I was trying to model two immiscible fluids in a channel. Many of the literature that I referred to use an LJ potential of the form:

V=4epsilon[(sigma/r)^12 - delta_ij(sigma/r)^6] where delta_ij varies between +1 to -1 with -1 used for interactions between two immiscible liquid.

I wanted to know if there is a prebuild pair_style in Lammps that does it or if I would need to edit the code for LJ_cut.

Thank you.
BR/Joseph

ps: one of the papers tht I referred: "Microscopic studies of static and dynamic contact angles" P.A. Thompson et al. , 1993

Hey all,

I was trying to model two immiscible fluids in a channel. Many of the
literature that I referred to use an LJ potential of the form:

V=4epsilon[(sigma/r)^12 - delta_ij(sigma/r)^6] where delta_ij varies
between +1 to -1 with -1 used for interactions between two immiscible
liquid.

I wanted to know if there is a prebuild pair_style in Lammps that does
it or if I would need to edit the code for LJ_cut.

you can always use pair_style table for custom functional forms
of pairwise additive potentials.

axel.

Not officially yet. I was wondering if there was any demand for this.

I've attached a preliminary version of the code for a new pair style
named "lj/charmm/coul/charmm/inter" (which is similar to
"lj/charmm/coul/charmm") which does exactly what you want. I can
create a version of "lj/cut" with the same features if you prefer. (I
was going to make a few variants anyway.) It supports mixing rules to
deal with the new "delta_ij" parameter (referred to as "Lij" in the
documentation below).
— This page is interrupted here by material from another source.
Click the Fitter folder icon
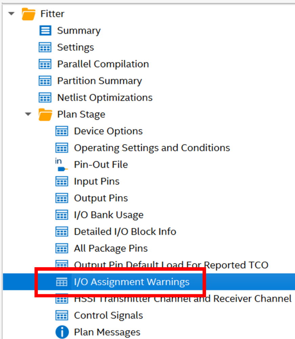Viewport: 295px width, 339px height. pyautogui.click(x=28, y=14)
This allows you to use a very large number of
atom types in your simulation without being forced to define the
"delta_ij" (or Lij) parameter for every pair of atom types. (I've
seen simulations with almost 40 atom types.)

The code I attached looks complicated because it also has a number of
other features which you probably don't care about (quadratic
soft-core repulsion, separate coeffs for inter-molecular and
intra-molecular interactions).

To use the new pair style, add the attached code to your LAMMPS "src"
directory, recompile. A simple usage example is attached. Some more
detailed documentation is included below.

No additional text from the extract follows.